Have you ever calculated the percentage your church spends on those outside its walls?
For the first time, I researched giving at several churches. What I found surprised me. Churches I examined were giving 1-2% of their budgets to benevolence, outreach, missions, and ministry partnerships. I believe individual church members are giving more, but my limited sample shows that perhaps as a North American Church, we are giving our leftovers.
Our budgets reveal that the majority of church funding is directed to serving those on the inside—members only. If we’re honest, I wonder if our churches are operating more like country clubs. Today we have an abundance of men’s groups, women’s retreats, softball leagues, and music ministry activities. The church feeds us, nurtures us, babysits our kids, and provides space for important relationships to develop. It encourages us. It entertains us. It uplifts us.
But what if the primary point of church wasn’t “us”? What if the point was to bring the Good News to the poor? What if it was to care for the widow, the orphan and the alien? What if the primary point was outward service to a world in need as we bring the amazing message of hope and forgiveness found in Jesus?
A self-sufficient and satisfied church is only mentioned once in Scripture—the church of Laodicea.

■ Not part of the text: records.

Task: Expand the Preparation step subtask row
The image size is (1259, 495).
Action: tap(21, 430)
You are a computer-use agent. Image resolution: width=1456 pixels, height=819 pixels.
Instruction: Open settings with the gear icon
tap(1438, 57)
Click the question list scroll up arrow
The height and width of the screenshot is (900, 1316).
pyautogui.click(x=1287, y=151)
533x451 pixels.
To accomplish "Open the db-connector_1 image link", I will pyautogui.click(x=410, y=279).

And Jesus wanted to spew that sort of lukewarm church out of His mouth. Jesus became poor for our sake. He went to the cross in our place. Surely that sort of love prompts a response than is well beyond our leftovers.
When we truly understand what Jesus did for us, we can’t remain content with country-club Christianity.
It is time for some healthy introspection and tough questions: what do our budgets tell us about our mission? Are we really following the example of Jesus or just printing a few verses on our golf carts? If we follow the money, we might be shocked that the way we do church is all about us.
Thankfully, there are churches charting a new course. For example, the Lutheran Church of Hope in Des Moines, Iowa, gives 50% of its budget for internal need, the other half for missions and outreach. Church of the Holy Spirit in Roanoke, Virginia, has committed to helping to end extreme global poverty through sacrificial giving. My home church recently introduced the “faith pledge” and encouraged members to get more involved in missions.
I might be naïve, but I believe that just possibly the North American Church is dissatisfied with country-club Christianity and ready to go deeper in service to others.